What you should do =>
The line containing "Task: Click the Country label text" marks the end; return exactly every line from the start of the records up to and including it, but no pictures.

Provided material =>
*****
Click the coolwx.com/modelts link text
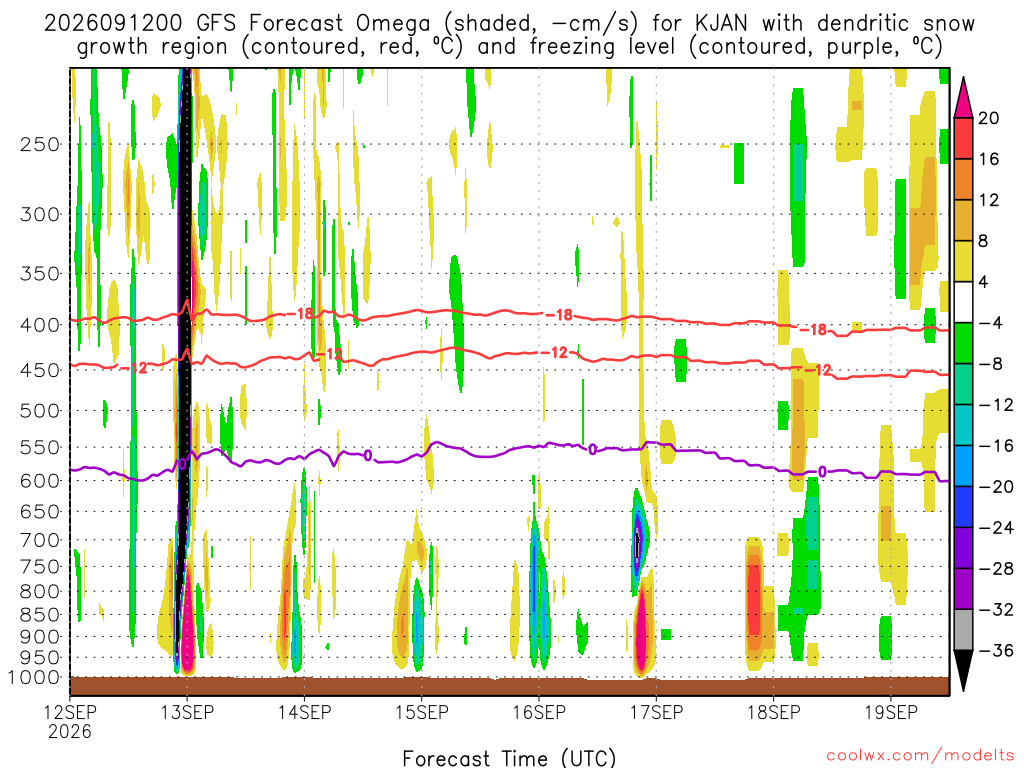This screenshot has height=768, width=1024. point(920,756)
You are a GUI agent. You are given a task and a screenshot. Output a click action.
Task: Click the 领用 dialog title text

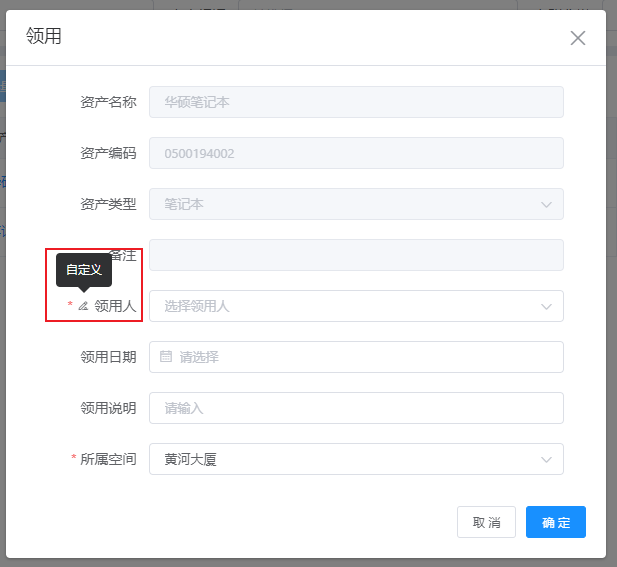(x=44, y=37)
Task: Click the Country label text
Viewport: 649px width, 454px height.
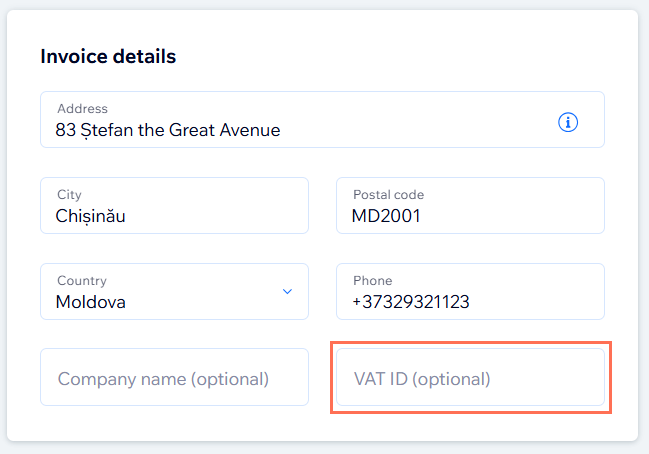Action: (x=81, y=281)
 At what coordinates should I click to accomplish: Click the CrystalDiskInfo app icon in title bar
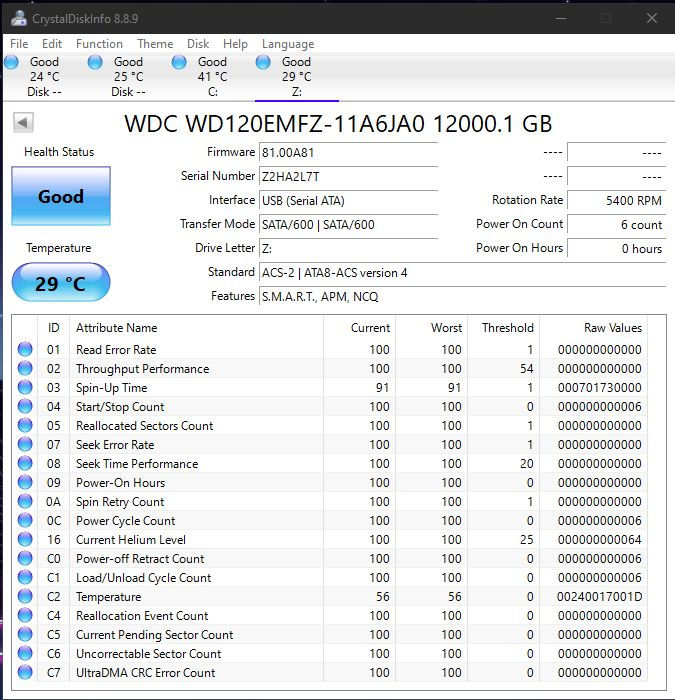(18, 17)
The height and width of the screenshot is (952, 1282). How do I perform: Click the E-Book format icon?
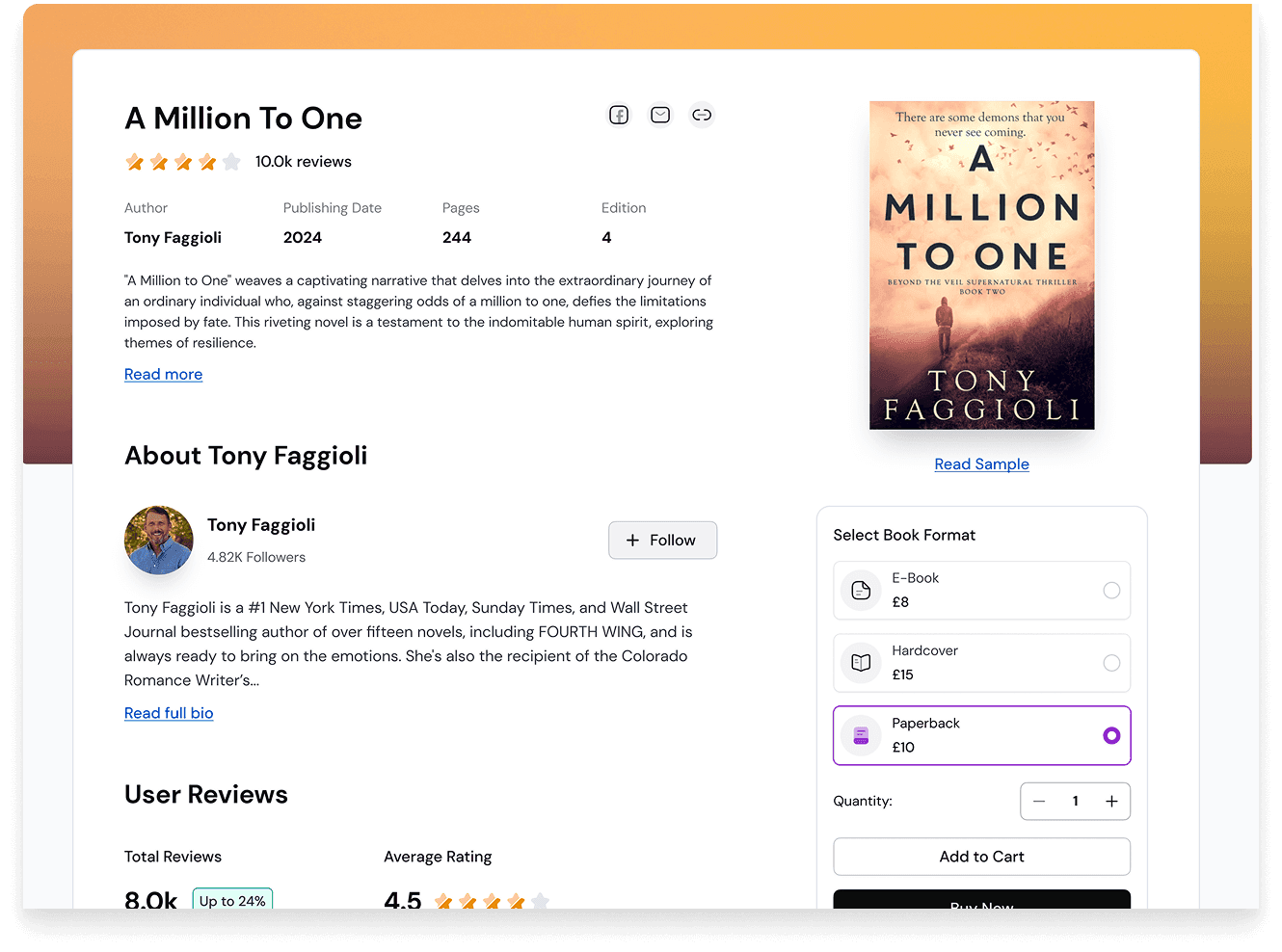tap(861, 591)
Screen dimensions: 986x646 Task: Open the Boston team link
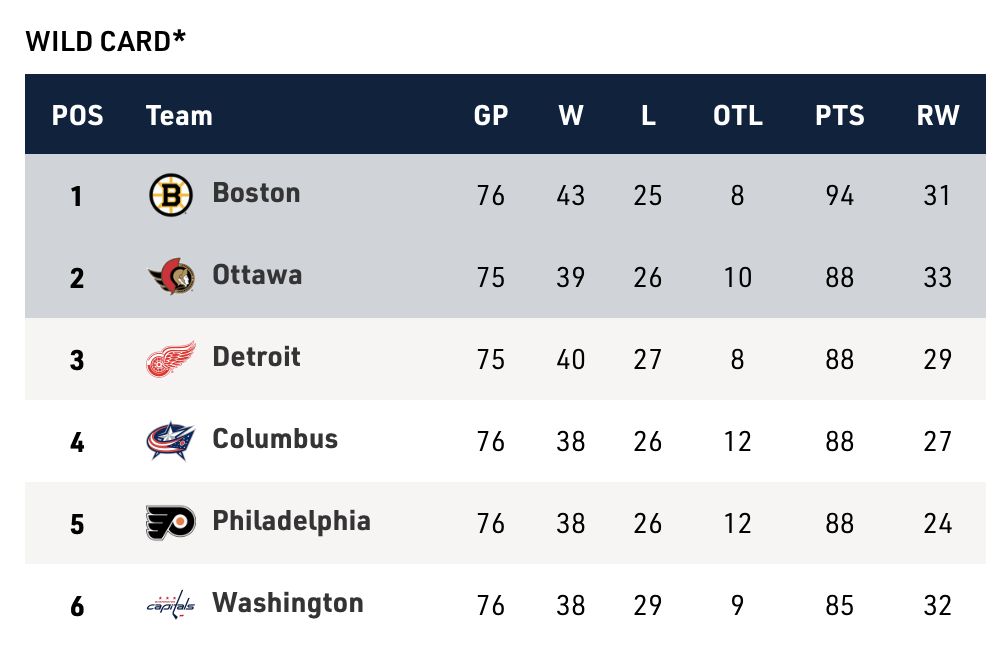coord(256,192)
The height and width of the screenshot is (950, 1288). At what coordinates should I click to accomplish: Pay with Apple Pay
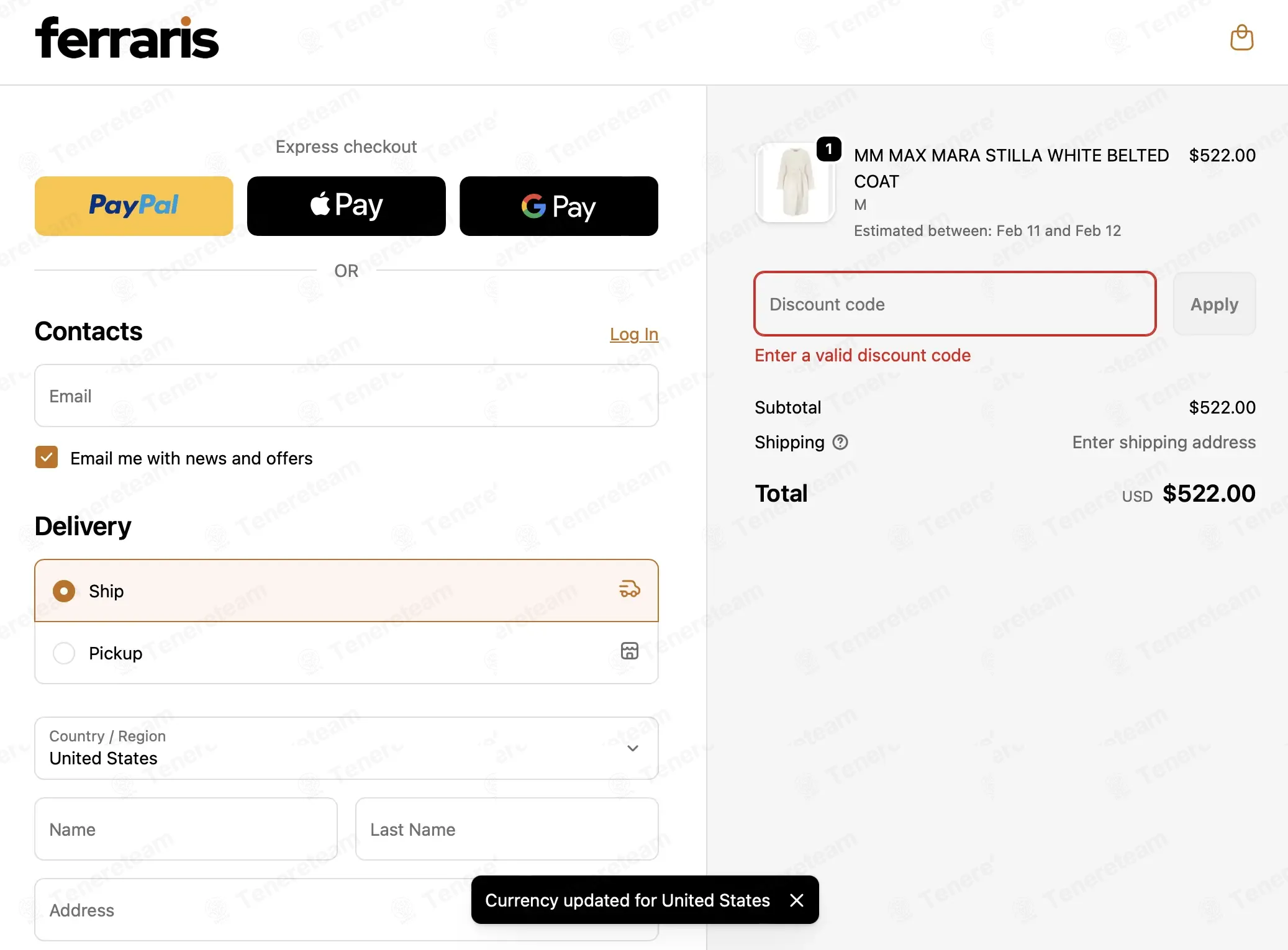[347, 206]
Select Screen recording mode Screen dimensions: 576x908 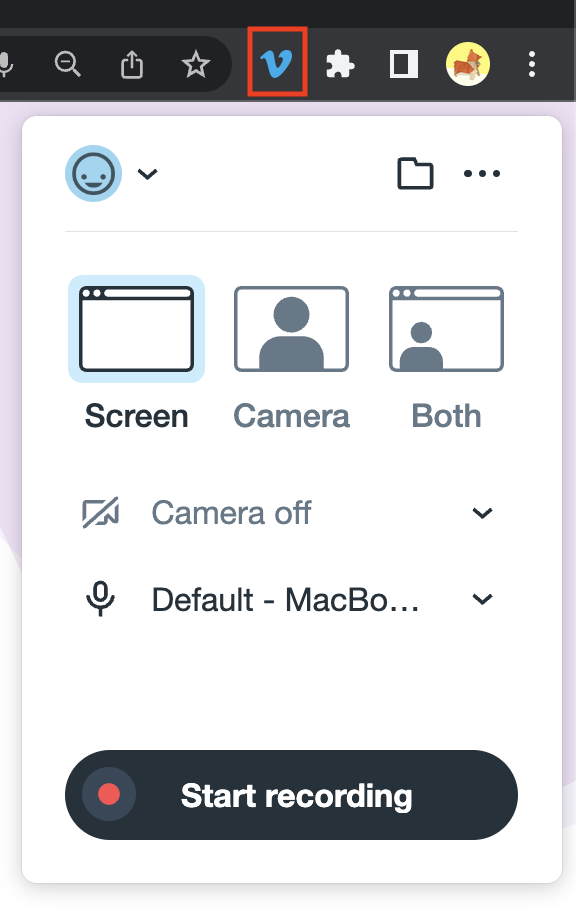tap(137, 353)
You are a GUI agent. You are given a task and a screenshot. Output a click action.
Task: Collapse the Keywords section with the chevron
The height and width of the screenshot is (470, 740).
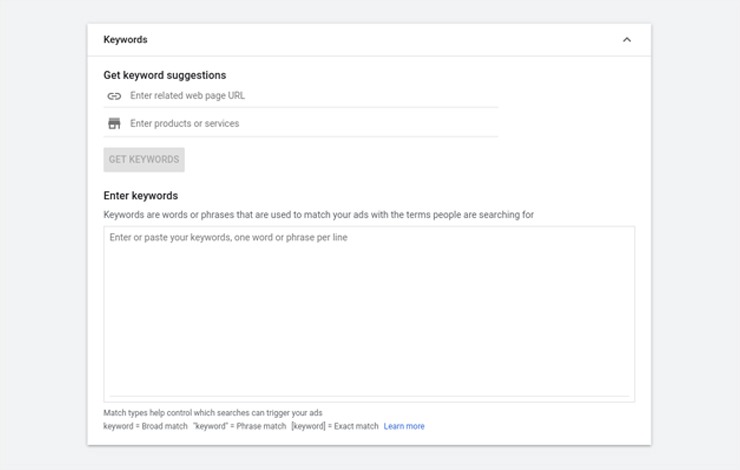coord(627,40)
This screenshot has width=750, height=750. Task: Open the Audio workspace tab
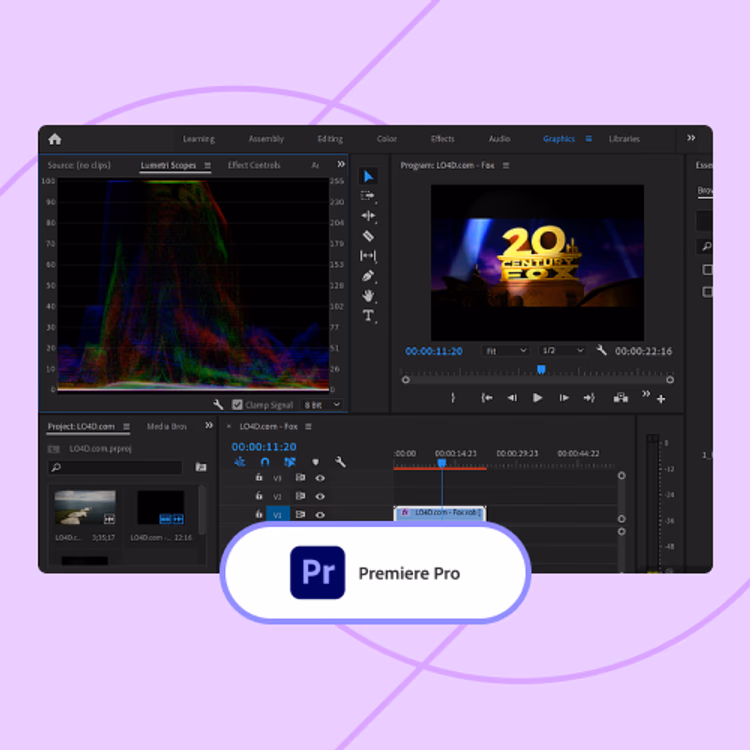pyautogui.click(x=499, y=139)
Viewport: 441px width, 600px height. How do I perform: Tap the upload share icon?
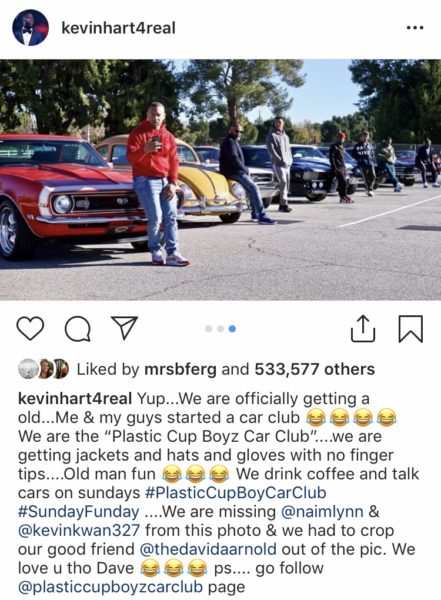363,328
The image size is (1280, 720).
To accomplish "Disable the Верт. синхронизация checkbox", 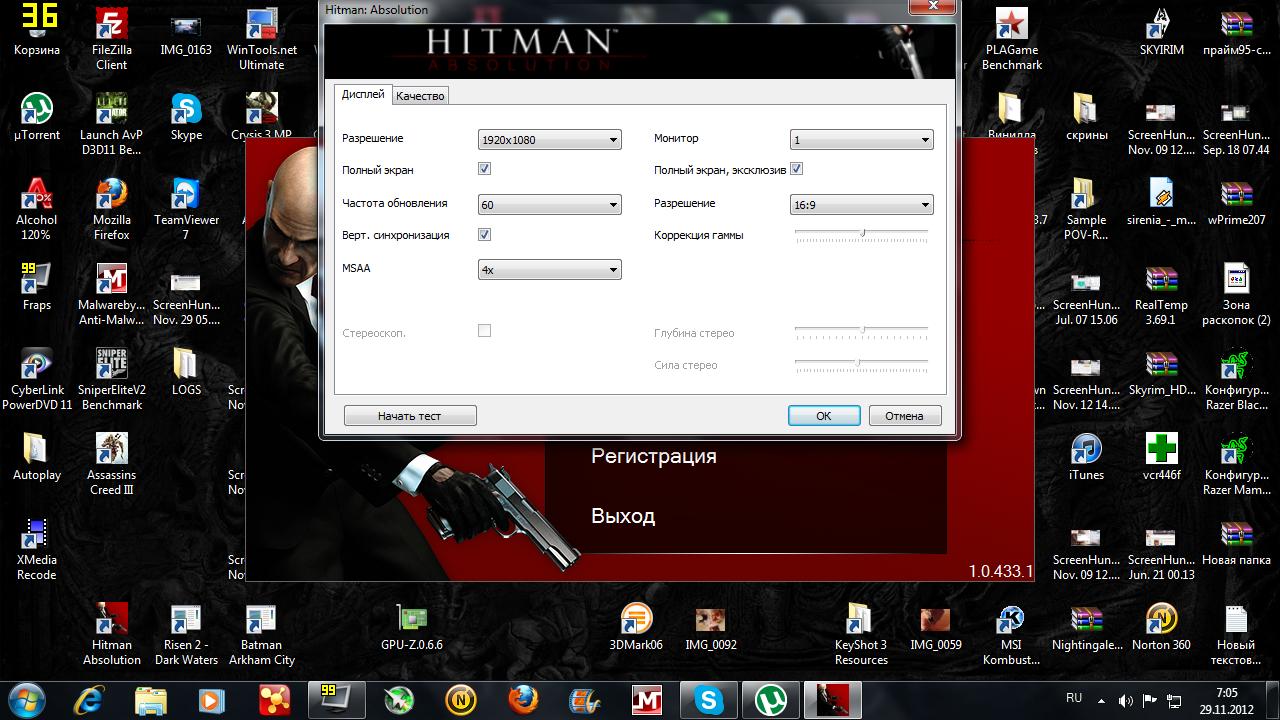I will (484, 234).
*****
Written response =>
Click the coolwx.com/modelts link text
This screenshot has height=768, width=1024. point(920,756)
You are a GUI agent. You are given a task and a screenshot. Output a click action.
Task: Click the 领用 dialog title text

(x=44, y=37)
Task: Click the Country label text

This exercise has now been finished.